Sezione di testo:
+++++

Born To Be Alive

Born To Be Alive

Born To Be Alive esce nel 1978. Io nel 1978 ero molto purista-fastidioso e non sopportavo che il titolo assomigliasse a Born To Run, che aveva decisamente un altro spessore (musicale e culturale).

Tuttavia, quel successo mondiale – l’unico che mi risulti, di Patrick Hernandez – mi lasciava una pulce nell’orecchio, perché nel suo genere non era male. No, non era male.

La fottuta verità è che Born To Be Alive ha un’energia della madonna (a proposito, Madonna era una ballerina del clip ufficiale) e non è che “non sia male”: è dannatamente perfetta, nel suo genere, con una scelta di toni, tempi e timbri su cui non c’è proprio nulla da ribattere.

La faccia da cazzo di Hernandez con i decenni si è rivelata quella di un uomo simpatico, capace di larga auto-ironia.

+++++

Estratti dei dati:
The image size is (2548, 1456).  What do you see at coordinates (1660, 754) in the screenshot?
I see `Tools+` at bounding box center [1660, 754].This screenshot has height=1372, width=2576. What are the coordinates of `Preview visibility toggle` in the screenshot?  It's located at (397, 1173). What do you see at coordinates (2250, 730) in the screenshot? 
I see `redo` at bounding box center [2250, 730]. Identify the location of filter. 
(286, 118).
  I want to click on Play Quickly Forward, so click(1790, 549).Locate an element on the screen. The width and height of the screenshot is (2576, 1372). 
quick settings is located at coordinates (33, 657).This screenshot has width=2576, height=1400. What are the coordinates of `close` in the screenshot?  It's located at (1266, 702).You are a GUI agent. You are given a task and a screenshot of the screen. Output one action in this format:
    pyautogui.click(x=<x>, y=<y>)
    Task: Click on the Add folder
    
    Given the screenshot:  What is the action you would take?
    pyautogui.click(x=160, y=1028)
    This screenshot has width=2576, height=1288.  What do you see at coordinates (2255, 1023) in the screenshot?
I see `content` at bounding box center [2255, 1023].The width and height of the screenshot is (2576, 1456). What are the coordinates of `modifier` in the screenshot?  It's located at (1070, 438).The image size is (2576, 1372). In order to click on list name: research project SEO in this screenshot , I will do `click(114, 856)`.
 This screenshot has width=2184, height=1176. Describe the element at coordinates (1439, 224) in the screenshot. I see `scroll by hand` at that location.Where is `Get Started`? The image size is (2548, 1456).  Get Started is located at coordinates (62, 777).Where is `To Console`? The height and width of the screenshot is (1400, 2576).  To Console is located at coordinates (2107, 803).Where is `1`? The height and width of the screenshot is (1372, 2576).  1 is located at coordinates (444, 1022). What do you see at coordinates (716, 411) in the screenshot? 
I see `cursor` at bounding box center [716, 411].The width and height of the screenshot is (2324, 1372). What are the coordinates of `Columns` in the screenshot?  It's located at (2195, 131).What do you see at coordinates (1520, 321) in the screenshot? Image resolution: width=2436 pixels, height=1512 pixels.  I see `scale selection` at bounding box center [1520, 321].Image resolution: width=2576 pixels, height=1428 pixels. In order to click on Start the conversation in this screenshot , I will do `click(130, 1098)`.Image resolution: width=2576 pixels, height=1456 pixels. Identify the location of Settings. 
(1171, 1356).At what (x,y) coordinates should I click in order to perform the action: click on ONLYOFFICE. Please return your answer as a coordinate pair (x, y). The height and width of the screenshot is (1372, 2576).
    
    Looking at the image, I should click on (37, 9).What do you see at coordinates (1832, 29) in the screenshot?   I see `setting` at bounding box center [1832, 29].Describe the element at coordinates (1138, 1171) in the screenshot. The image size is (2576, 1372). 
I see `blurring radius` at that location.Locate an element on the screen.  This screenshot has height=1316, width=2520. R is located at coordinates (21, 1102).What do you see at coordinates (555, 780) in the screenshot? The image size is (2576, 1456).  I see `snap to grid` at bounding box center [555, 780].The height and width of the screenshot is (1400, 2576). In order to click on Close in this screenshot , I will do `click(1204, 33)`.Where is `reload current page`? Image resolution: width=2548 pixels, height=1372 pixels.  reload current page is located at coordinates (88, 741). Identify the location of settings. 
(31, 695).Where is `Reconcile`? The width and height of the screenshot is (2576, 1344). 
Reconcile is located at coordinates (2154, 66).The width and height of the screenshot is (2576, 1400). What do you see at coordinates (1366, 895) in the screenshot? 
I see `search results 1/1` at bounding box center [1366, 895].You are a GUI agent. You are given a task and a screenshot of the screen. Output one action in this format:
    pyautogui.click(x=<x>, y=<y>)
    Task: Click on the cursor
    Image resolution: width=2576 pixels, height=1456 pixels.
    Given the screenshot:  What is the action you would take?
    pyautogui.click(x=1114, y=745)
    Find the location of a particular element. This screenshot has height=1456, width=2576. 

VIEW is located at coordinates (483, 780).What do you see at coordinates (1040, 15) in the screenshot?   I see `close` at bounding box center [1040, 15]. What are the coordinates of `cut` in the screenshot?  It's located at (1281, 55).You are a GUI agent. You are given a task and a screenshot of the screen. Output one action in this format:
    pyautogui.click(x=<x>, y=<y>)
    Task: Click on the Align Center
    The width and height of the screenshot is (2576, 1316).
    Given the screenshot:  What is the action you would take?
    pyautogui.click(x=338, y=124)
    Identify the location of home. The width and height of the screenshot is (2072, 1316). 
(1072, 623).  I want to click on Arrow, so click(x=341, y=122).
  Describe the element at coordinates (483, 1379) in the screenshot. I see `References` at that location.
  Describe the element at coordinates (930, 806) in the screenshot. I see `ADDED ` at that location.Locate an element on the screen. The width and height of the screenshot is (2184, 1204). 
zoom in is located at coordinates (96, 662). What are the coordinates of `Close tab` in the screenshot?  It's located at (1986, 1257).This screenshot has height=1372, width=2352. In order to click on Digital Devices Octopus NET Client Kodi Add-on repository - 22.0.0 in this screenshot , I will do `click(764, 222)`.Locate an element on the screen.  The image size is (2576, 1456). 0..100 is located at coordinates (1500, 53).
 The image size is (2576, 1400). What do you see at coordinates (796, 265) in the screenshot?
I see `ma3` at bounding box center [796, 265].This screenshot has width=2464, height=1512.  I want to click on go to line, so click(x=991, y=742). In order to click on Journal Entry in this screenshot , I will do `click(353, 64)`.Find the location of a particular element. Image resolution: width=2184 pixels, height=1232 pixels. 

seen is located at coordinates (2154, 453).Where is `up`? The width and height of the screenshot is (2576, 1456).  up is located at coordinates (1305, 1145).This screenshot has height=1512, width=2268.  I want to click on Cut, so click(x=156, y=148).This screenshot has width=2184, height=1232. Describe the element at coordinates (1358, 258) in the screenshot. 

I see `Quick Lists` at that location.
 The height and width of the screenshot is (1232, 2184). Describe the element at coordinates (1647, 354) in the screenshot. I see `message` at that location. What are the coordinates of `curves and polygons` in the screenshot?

+++++

Cosa fare: Prosegui il testo su Born To Be Alive a partire dalla sua ultima frase.

Risultato:
E Born To Be Alive ora è un challenge sui media, tutti i media. Ci sono versioni dance, shuffle, hip hop di varie scuole, altre “libere” di padri con figlie, casalinghe, scappati di casa, gruppi-vacanze. E tutto questo accade per il semplice motivo che se lo merita, in tutte le versioni (ce ne sono 4-5, e anche il long-remix 12″ non è niente male) tranne che nelle cover, una peggio dell’altra.

Se solo Joe Cocker può fare una cover di First We Take Manhattan, nessuno può fare una cover di BTBA. Perché di Hernandez ce n’è stato uno solo.